Segundo Achim Steiner, Administrador do PNUD, “os resultados da pesquisa ilustram claramente que a ação urgente para o clima tem amplo apoio entre os mais jovens em todo o planeta, de diferentes nacionalidades, idade, gênero e nível educacional. Mas, além disso, os votos revelam como as pessoas querem que os formadores de políticas combatam a crise. Desde técnicas agrícolas favoráveis ao clima até a proteção da natureza e o investimento na recuperação verde da COVID-19, a pesquisa une as vozes de pessoas que estão na linha de frente do debate sobre o clima. Sinaliza formas em que os países podem avançar com apoio público enquanto trabalhamos juntos para enfrentar esses enormes desafios”.
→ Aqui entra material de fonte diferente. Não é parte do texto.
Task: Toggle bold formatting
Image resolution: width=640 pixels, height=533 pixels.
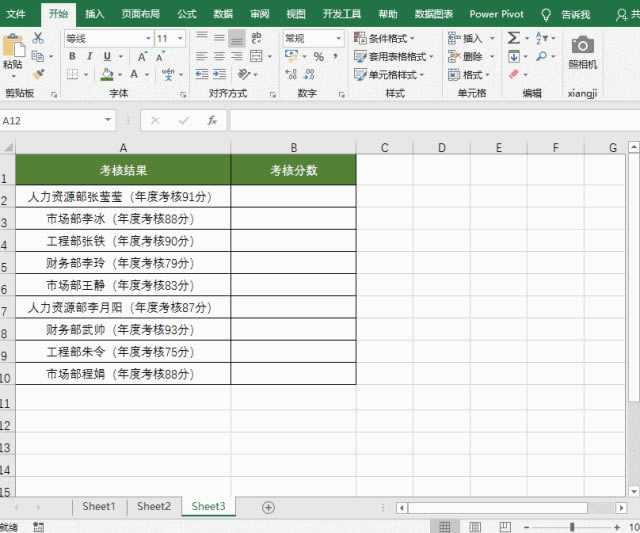Action: point(72,57)
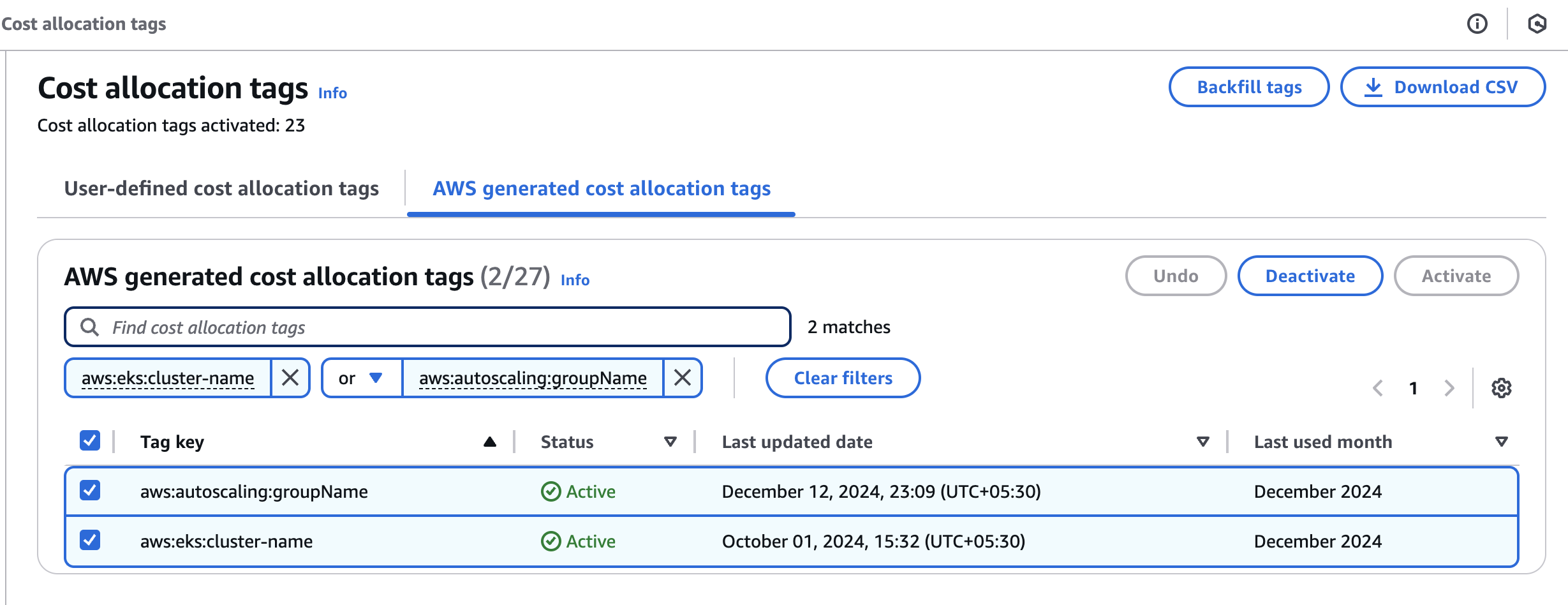Uncheck the aws:eks:cluster-name row checkbox
Image resolution: width=1568 pixels, height=605 pixels.
(90, 540)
A pesquisa foi divulgada por meio de redes de jogos online para incluir audiências difíceis de serem alcançadas em votações tradicionais, como jovens abaixo de 18 anos. Especialistas em votações da Universidade de Oxford ponderaram diversas amostras para que a pesquisa fosse representativa em termos de idade, gênero e nível educacional nos países, o que resultou em uma margem de erro de dois pontos percentuais para mais ou para menos.

As políticas para o clima têm amplo apoio entre os pesquisados, com destaque para ações de conservação de florestas e do solo (54%), aumento de energia solar e eólica (53%), adoção de técnicas agrícolas favoráveis ao clima (52%) e investimento em negócios e trabalhos verdes (50%).
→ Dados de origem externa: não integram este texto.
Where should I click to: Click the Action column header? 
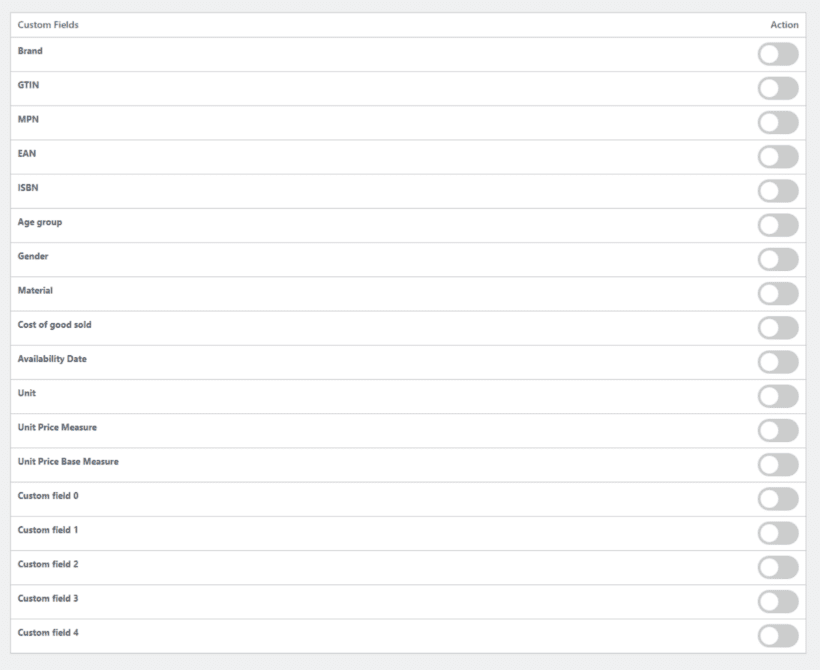pyautogui.click(x=783, y=23)
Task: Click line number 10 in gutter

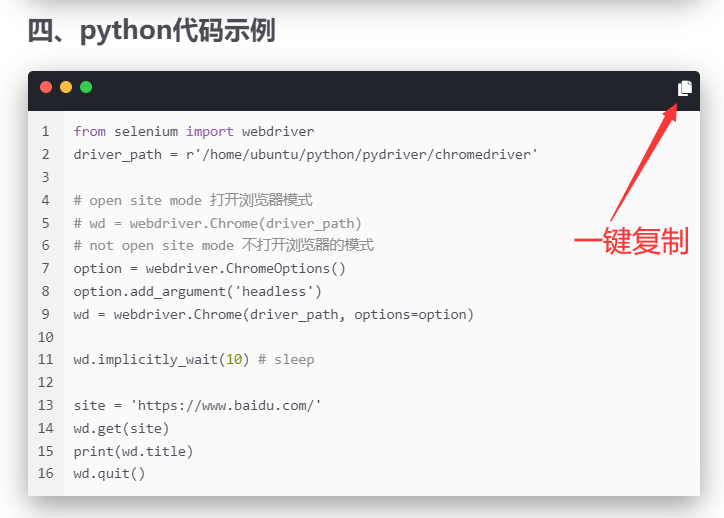Action: (x=45, y=337)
“A pesquisa de opinião, a maior já realizada sobre a mudança do clima, mostrou para nós que redes de jogos online podem alcançar grande número de pessoas, que podem engajar diferentes segmentos em um grupo diverso de países. O ‘Voto das Pessoas pelo Clima’ entregou um valioso tesouro de dados de opinião pública que nunca vimos antes. O reconhecimento da emergência do clima é muito mais disseminado do que imaginamos. Nós também descobrimos que a ampla maioria das pessoas quer uma resposta política forte e abrangente”, afirmou o professor do Departamento de Sociologia da Universidade de Oxford, Stephen Fisher. 
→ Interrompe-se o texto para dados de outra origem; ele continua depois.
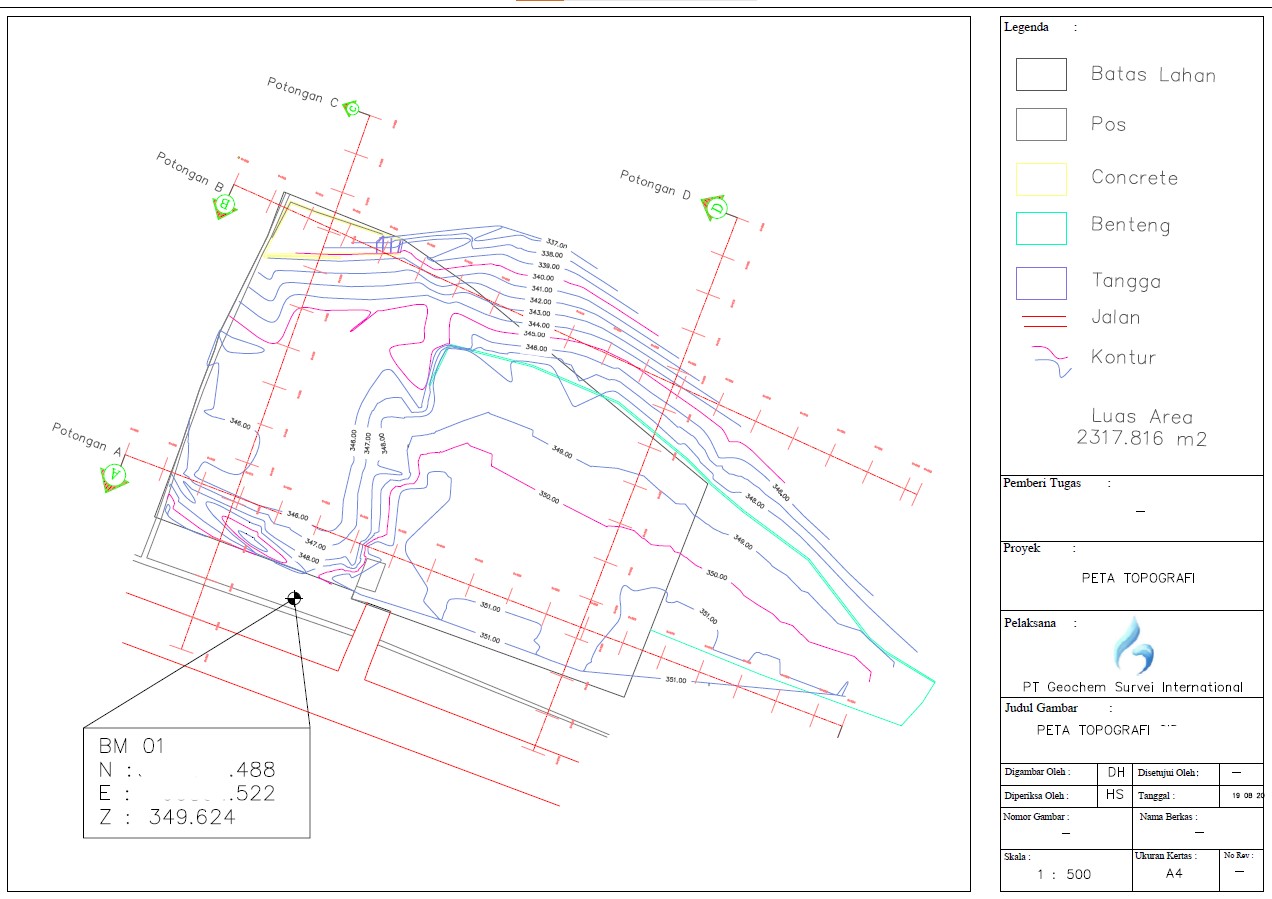Click the BM 01 benchmark point symbol

tap(294, 598)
A pesquisa mostra uma relação direta entre o nível educacional dos entrevistados e o desejo de ação pelo clima. Houve alto reconhecimento da emergência do clima entre aqueles que frequentam ou frequentaram o ensino superior. Desde entrevistados em países com menor renda, como o Butão (82%), República Democrática do Congo (82%), e de países ricos como a França (87%) e o Japão (82%). 

Em relação à faixa etária, jovens com menos de 18 anos são mais suscetíveis a dizer que a mudança do clima é uma emergência, em comparação com pessoas de mais idade. Entretanto, grupos de outras faixas etárias não ficam para trás. Do grupo entre 18 e 35 anos, 65% afirmaram que a mudança do clima é uma emergência. Esse número sobe para 66% na faixa etária de 36 a 59 anos, mas desce para 58% dos entrevistados com mais de 60 anos, ilustrando o quanto a visão sobre o assunto é percebida de maneira distinta por diferentes grupos.  

*Os resultados da pesquisa foram divulgados no dia 27 de janeiro deste ano.